Entre um dia e outro

Da escuta de si

Da visão de si

Ver a si mesmo, a si mesma

Escutar a mim. Me escutar.

Abrir as oiças para o que o meu corpo e a minha historia têm a me dizer

Desde que me conheço por gente –lá se vão já mais de 68 anos—havia sempre alguém a dizer o que devia ser feito. O que era o que. Como deviam ser as coisas.

Desfazer esta invasão e recuperar a mim mesmo, é tarefa para o dia a dia.

Escutar a mim mesmo é ver a mim mesmo.

Parar, deter o hábito de agir continuamente, fazer, fazer, fazer e fazer.

Parar um pouco e ver.

Como aqueles sinais que diziam, ao lado do cruzamento da ferrovia: Pare, olhe, escute. Cuidado com os trens.

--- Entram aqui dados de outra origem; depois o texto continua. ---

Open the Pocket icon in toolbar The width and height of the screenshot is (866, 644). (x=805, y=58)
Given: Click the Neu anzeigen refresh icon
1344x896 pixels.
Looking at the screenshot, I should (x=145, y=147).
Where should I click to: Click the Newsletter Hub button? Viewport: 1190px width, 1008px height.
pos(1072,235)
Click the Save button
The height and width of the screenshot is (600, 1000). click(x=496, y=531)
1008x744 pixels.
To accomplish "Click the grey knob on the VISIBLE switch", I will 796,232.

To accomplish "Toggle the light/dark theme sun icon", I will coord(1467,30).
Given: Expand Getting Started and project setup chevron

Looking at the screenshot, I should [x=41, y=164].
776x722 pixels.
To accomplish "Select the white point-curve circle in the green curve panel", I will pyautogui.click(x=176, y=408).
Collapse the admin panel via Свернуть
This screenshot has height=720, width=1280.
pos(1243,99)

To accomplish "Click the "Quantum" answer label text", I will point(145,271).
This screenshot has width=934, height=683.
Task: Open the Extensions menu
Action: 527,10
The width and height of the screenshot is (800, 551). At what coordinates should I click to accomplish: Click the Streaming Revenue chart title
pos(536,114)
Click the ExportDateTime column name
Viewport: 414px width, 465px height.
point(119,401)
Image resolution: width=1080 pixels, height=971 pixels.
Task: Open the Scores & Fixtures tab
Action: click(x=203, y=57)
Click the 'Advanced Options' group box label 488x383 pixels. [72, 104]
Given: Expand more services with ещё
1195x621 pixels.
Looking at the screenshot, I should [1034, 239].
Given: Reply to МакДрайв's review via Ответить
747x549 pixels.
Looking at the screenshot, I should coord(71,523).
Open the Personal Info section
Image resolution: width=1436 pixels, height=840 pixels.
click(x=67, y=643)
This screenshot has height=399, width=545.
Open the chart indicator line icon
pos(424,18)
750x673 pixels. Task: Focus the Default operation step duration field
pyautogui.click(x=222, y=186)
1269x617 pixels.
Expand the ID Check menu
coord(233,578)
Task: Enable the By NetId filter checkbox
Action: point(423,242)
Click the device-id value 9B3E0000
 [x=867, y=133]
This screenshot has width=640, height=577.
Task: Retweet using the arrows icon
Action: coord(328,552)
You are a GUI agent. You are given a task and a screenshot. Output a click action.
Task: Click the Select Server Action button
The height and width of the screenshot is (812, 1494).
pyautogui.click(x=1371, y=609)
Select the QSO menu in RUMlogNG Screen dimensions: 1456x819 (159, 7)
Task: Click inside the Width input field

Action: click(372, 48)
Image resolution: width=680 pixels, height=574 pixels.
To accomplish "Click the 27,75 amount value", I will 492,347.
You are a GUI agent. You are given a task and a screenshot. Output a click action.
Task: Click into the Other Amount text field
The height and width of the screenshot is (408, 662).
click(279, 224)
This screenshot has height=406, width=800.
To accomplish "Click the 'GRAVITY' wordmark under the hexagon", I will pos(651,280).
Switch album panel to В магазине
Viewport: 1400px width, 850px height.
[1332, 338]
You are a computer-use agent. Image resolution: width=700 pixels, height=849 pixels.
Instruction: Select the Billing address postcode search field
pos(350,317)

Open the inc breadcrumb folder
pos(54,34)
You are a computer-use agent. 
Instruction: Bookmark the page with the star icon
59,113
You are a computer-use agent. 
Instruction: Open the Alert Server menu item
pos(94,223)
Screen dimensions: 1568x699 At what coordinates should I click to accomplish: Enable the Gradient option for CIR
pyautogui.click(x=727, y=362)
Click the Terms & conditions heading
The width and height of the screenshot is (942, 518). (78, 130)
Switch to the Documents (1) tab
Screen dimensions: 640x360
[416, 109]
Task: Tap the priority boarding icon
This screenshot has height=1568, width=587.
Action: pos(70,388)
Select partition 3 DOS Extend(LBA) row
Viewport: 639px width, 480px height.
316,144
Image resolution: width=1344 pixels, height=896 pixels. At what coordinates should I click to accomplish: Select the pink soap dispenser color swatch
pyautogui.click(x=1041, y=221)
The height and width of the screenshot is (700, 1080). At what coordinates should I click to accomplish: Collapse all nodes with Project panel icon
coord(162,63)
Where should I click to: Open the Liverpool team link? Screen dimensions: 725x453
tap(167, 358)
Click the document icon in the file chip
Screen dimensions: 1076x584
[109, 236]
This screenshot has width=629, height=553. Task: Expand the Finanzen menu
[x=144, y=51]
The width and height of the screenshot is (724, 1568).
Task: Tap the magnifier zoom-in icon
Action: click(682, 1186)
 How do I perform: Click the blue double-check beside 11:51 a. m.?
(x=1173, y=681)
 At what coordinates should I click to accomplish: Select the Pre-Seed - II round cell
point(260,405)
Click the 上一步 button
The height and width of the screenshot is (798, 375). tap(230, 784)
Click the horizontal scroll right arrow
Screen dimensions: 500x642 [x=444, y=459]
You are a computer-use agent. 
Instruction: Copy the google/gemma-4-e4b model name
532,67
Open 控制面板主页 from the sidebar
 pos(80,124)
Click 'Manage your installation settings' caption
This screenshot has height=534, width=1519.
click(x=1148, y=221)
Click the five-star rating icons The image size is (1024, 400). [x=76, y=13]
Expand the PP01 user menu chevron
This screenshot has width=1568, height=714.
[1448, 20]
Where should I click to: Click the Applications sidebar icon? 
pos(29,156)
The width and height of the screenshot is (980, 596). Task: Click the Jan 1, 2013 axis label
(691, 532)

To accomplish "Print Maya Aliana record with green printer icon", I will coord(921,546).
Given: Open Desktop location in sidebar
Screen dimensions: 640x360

Os trens foram passando, até que se foram. Ficaram as rodovias, mas a velocidade é a mesma. A mesma pressão. Rápido, vai logo, não há tempo.

Agora tenho tempo para olhar, ver, escutar. Tomar cuidado com as repetições automáticas, que forçam para uma semi-vida, de tanto inconsciente.

Vejo que vida em si mesma mudou bem pouco, conquanto tenha mudado muitíssimo. Mudou e não mudou.

No âmbito interno, no acordar e no dormir, continua a ser mais ou menos a mesma coisa. Uma fragilidade que fortalece. Um ir por entre as brechas.

No âmbito maior, esse que nos chega de tantos lados ao mesmo tempo, que atordoa, as coisas são também parecidas a como eram antes.

Guerras, exploração, destrato, violência, abuso, impunidade, atropelo, desrazão, descuido. Eu não posso mudar isto, apenas, como tenho feito, enfrentar e passar.

Seguir adiante.

Não é indiferença. Apenas uma questão de alcance. O que é que está ao meu alcance? Isto posso tocar, posso melhorar, posso deixar a minha marca.

Tenho deixado marcas, e também recebido marcas.

Marcas são a vida. Cicatrizes, sentimentos que devo acolher dia a dia. Página a página. Folha a folha.

Ver o que é, e ter paciência comigo mesmo. Isso já passou. Agora é outro tempo.

Ocorre que o bombardeio é tão intenso e frequente, que não deixam tempo para que possamos respirar.

Querem nos culpar pela desigualdade social, pela corrupção, pela delinquência política institucionalizada, pela catástrofe ambiental e social.

Isto é uma canalhada!

Temos o direito de desfrutar da vida, descansar, ver as flores crescerem, como não queriam. Desabafo estes sentimentos na certeza de que não estou sozinho.

Entre um dia e outro dia, entre uma folha e outra folha, entre uma hora e outra, minuto a minuto, a vida continua a passar.

Amanhã vai ser outro dia.

Faço meu lugar escrevendo. Nunca a minha escrita deixa de ser um grito, um canto de esperança.

Um espaço que ocupo todo dia, como quem faz e refaz o castelo à beira do mar, mesmo sabendo que será inevitavelmente destruído pelas ondas.